Between 2000 and 2021, Pfizer voluntarily reduced company emissions by 64% and in 2022 announced a renewed commitment to climate action, aiming to achieve the Net-Zero Standard by 2040.10

“As a company that makes vaccines and medicine we have a toolbox of incredible solutions to help people live healthier lives,” says Fisk. “But many health issues are caused by adverse impacts on the global environment. So, if we can avoid or mitigate adverse impacts to the environment at the outset, it's a way to help address the root cause of many different types of health issues. If all of us as individuals, and across institutions such as governments and the private sector, work together to mitigate adverse environmental impact, we may be able to prevent many people from becoming patients in the first place.”

The changing environment is something that will impact all of us, and, Vandenbroucke says, it’s something we must all pull together to address.

“There is still time to limit the damage climate change can do to the planet and our health, and we should take urgent action to reduce greenhouse gas emissions both at a societal and a personal level. We do have agency in that regard,” he says. “The decisions we make every day have an impact, and we should be aware and change our lifestyle in order to limit climate change as much as possible.” 

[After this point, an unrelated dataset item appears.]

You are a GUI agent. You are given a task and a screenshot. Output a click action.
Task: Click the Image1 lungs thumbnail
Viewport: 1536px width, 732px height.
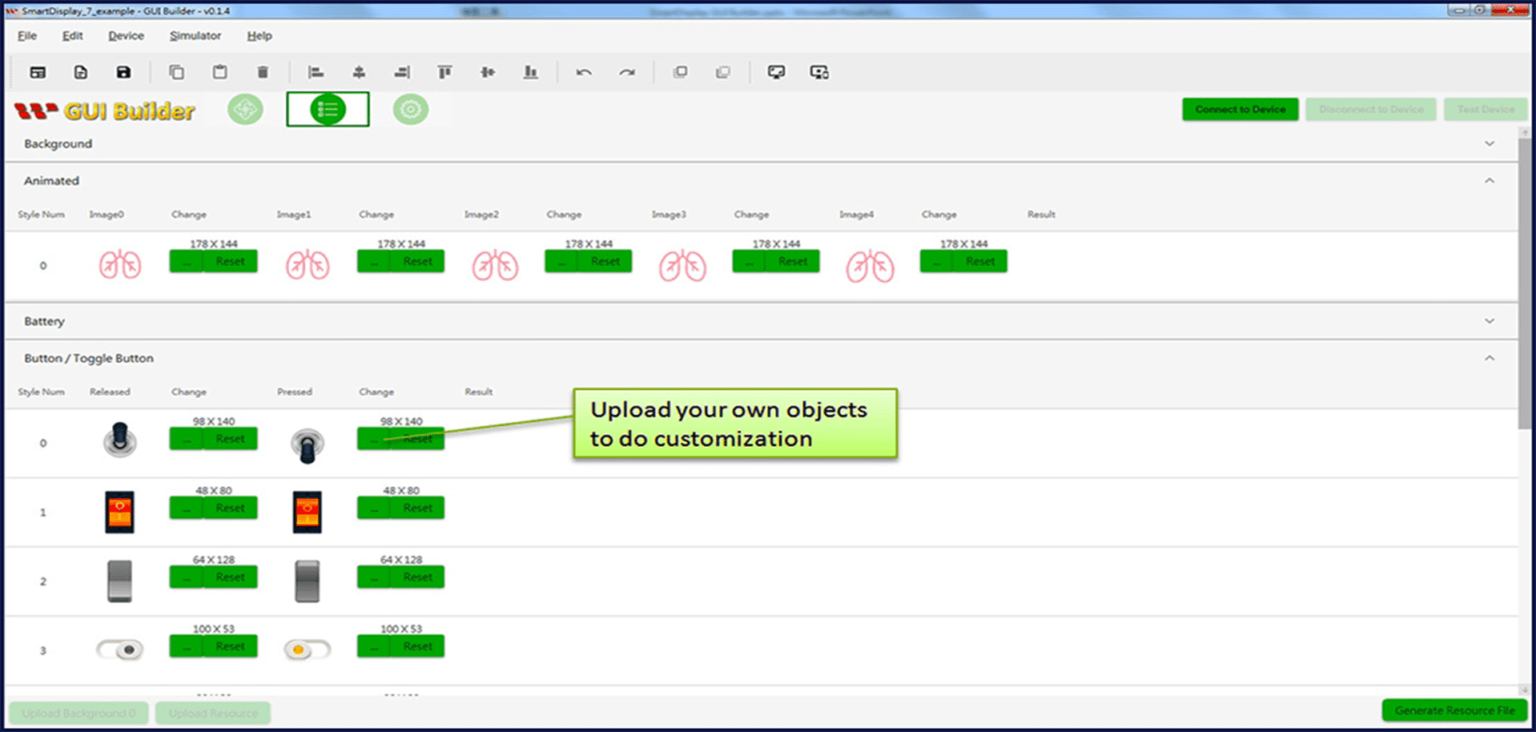coord(307,263)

  1. Climate Change and Health. World Health Organization. Published October 30, 2021. Accessed August 8, 2022.
  2. Malaria. World Health Organization. Published July 26, 2022. Accessed August 8, 2022.
  3. Climate Change Increases the Number and Range of Disease-Carrying Insects and Ticks. CDC. Available at Accessed September 9, 2022.
  4. Why is the CDC Concerned about Lyme Disease? CDC. Available at Page reviewed January 13, 2021. Accessed September 9, 2022.
  5. The Burden of Heat-related Mortality Attributable to Recent Human-induced Climate Change. Nature Climate Change. Published May 21, 2022. Accessed August 8, 2022.
  6. Picture of Americia – Heat-Related Illnesses. National Center for Environmental Health.  Last Updated April 6, 2017. Accessed October 8, 2022.
  7. Climate Adaptation – Drinking Water Quality and Health. US Environmental Protection Agency. Last updated July 5, 2022. Accessed August 8, 2022.
  8. Climate Change Decreases the Quality of the Air We Breathe. Centers for Disease Control and Protection. Accessed August 8, 2022.
  9. Climate Change and Mental Health Connections. American Psychiatric Association. Reviewed November, 2019. Accessed August 8, 2022.
  10. Pfizer Announces Commitment to Accelerate Climate Action and Achieve Net-Zero Standard by 2040. June 30, 2022. Accessed August 8, 2022.